Двадцать пассажирских вагонов с оглушающим лязгом и треском, скрипом и бряцаньем, едва не разваливаясь на части, неудержимо неслись, судя по времени, а по моим светящимся командирским было три часа новых суток, по Тамбовской губернии, в купе была кромешная темнота, и я вспомнил, как вечером, едва сгустились сумерки, самостоятельно укутал вагонное окно плотной сплошной занавеской.
В купе было черно, как у кого-то там в одном месте — мелькнули ассоциации из детской поговорки — но я видел!
«Лучше бы этим качеством меня на таджикском фронте наделили», — мысленно проговорил Станислав Гагарин, вспомнив, какими непрозрачными бывают ночи в памирских горах.
Я мгновенно проиграл ситуацию, осознав, что помню будто выехал вчера из Саратова, где неделю жил у Юсовых на даче, и мгновенное возвращение из седла на вагонную полку — норма, ежели раскладывать нынешнюю жизнь сочинителя по меркам Зодчих Мира.
«Но что предстоит мне сейчас совершить? — воззвал я к ним и к их полномочным представителям в России; которыми могли оказаться и Адольф Алоисович с товарищем Сталиным, и Чингиз-хан с адмиралом Нахимовым, а может быть, и невстреченный мною еще Александр Македонский, который был бы кстати, коль вовсю развернулись боевые явления, а лучше Александр Васильевич, который Суворов, или на худой конец — генерал Скобелев.
Ответа не последовало.
То ли не слышали меня боги, то ли предлагалось принимать решение самому.
И тут пришел чужой голос.
Возможности мои усилились, и Станислав Гагарин рассмотрел трех мордоворотов, стоящих в дальнем от моего купе тамбуре и ближнем от гнезда, в котором покоилась и дрыхла без задних ног среднего возраста проводница.
— Буди эту курву, пусть вызовет козла сюда, — проговорил невысокого роста крепыш. — Тут его и кончим…
Я понял, что речь идет обо мне, но стал вдруг удивительно спокойным и, что называется, деловым.
— Буду ждать вас здесь, — продолжал плотный мужик со скошенным подбородком и серпообразным шрамом на левой щеке. — Проводницу закрыть в купе!

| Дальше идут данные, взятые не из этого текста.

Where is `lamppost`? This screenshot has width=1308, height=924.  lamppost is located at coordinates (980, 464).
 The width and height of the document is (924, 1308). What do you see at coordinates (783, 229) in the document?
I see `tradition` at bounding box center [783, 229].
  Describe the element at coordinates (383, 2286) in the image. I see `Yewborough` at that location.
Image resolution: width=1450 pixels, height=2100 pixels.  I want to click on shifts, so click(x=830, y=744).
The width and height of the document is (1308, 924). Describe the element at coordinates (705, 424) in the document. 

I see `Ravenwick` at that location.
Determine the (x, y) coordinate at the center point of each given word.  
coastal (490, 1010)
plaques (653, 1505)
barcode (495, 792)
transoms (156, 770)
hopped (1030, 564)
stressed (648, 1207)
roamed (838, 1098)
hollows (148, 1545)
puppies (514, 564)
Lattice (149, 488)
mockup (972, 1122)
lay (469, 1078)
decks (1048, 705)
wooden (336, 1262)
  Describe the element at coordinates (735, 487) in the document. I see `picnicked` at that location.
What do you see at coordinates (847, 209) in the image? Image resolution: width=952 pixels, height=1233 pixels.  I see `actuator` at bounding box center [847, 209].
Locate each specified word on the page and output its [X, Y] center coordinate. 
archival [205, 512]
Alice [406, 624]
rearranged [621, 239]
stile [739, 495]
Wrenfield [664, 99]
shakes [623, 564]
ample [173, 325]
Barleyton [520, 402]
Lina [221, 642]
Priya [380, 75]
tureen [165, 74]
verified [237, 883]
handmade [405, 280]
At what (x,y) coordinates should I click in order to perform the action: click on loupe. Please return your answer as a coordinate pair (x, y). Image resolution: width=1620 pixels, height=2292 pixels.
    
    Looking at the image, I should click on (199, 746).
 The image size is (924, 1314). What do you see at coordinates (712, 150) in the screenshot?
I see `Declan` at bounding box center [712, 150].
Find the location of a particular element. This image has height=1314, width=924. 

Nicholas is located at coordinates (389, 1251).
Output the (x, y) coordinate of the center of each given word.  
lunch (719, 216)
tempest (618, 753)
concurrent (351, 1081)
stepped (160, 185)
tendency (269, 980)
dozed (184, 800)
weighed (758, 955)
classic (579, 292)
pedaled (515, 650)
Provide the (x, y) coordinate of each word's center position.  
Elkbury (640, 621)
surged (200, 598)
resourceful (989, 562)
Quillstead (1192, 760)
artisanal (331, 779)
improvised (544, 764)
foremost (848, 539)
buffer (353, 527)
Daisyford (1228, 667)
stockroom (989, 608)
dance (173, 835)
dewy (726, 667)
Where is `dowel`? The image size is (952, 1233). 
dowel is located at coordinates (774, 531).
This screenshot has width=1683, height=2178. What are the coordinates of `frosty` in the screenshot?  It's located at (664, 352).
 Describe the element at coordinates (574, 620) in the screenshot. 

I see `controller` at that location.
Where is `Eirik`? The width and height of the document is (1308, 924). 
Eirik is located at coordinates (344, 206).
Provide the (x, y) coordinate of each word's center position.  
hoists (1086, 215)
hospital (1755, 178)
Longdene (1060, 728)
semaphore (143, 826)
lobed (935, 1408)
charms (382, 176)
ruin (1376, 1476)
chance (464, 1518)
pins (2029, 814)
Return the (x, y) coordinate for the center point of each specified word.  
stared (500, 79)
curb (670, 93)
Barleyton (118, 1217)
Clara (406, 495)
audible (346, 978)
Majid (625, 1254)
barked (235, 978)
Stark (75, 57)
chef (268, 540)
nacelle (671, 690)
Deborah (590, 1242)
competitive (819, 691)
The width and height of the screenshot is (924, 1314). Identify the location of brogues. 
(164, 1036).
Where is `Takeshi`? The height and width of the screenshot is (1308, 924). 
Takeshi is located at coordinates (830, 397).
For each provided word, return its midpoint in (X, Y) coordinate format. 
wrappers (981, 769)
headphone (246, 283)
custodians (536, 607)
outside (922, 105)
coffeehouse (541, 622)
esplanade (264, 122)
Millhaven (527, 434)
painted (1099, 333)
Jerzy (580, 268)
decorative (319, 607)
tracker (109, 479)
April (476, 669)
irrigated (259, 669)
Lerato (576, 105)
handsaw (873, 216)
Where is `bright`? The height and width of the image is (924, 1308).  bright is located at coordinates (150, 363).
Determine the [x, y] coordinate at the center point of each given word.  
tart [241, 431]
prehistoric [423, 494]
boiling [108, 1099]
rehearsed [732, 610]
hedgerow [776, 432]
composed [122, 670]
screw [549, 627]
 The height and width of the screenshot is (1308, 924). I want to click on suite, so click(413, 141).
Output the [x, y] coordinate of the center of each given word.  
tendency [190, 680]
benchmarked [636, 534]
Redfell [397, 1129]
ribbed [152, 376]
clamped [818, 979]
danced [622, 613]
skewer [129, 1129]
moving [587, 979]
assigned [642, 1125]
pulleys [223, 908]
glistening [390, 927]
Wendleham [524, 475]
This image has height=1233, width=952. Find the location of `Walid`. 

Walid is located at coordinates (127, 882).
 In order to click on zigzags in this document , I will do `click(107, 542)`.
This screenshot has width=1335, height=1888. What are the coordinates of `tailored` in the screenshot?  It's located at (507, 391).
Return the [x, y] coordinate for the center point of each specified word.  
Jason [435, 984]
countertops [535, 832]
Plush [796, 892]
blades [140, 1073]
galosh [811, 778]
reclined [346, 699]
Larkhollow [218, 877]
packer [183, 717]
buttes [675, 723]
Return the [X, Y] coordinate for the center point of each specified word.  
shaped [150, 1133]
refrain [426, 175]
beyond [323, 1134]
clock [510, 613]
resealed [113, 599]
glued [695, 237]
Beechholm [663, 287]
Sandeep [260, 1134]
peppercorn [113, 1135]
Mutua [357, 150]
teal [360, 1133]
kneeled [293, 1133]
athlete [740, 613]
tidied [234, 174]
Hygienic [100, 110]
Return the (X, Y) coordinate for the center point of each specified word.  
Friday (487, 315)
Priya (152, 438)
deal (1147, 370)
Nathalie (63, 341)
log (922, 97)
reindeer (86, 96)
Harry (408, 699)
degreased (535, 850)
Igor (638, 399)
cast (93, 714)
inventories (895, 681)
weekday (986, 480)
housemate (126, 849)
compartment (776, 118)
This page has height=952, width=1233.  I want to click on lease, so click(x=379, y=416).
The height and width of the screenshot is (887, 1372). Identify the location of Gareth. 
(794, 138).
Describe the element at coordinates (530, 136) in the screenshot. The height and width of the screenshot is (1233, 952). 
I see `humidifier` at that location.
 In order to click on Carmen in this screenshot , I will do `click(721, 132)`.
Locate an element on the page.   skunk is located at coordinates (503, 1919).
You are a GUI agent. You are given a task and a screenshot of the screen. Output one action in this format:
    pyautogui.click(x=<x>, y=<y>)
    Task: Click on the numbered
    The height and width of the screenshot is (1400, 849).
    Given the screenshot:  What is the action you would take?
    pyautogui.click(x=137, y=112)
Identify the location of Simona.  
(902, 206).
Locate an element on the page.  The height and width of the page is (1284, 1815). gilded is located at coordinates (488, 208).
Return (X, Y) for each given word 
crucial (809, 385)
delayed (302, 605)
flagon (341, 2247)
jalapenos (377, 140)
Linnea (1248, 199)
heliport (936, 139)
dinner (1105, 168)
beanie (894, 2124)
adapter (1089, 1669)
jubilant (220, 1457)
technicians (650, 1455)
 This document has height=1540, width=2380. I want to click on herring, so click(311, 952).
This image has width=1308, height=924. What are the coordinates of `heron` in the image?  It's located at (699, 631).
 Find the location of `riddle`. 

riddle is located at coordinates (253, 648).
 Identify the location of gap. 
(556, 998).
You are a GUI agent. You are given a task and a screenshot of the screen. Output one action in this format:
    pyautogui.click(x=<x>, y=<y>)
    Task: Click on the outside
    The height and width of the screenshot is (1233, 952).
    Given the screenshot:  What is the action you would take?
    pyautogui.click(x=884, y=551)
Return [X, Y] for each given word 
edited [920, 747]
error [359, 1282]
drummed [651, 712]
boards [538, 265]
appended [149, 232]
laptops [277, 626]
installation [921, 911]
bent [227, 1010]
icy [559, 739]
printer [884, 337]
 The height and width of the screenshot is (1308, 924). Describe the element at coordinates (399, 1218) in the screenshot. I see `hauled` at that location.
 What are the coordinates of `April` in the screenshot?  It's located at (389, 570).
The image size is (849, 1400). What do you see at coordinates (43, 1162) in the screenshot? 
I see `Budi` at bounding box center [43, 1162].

Лишний мертвяк нам не нужен…
«Единственным мертвяком буду я», — без особой радости сообразил Станислав Гагарин.
— Ты, Бандера, пройдешь вперед и перекроешь ему дальний конец, — предложил явный шеф группы. — А когда Рафик погонит козла ко мне, будешь прикрывать обоих… Задача понятна?
Бандера и Рафик молча кивнули в полуосвещенном ночным вариантом электронапряжения тамбуре.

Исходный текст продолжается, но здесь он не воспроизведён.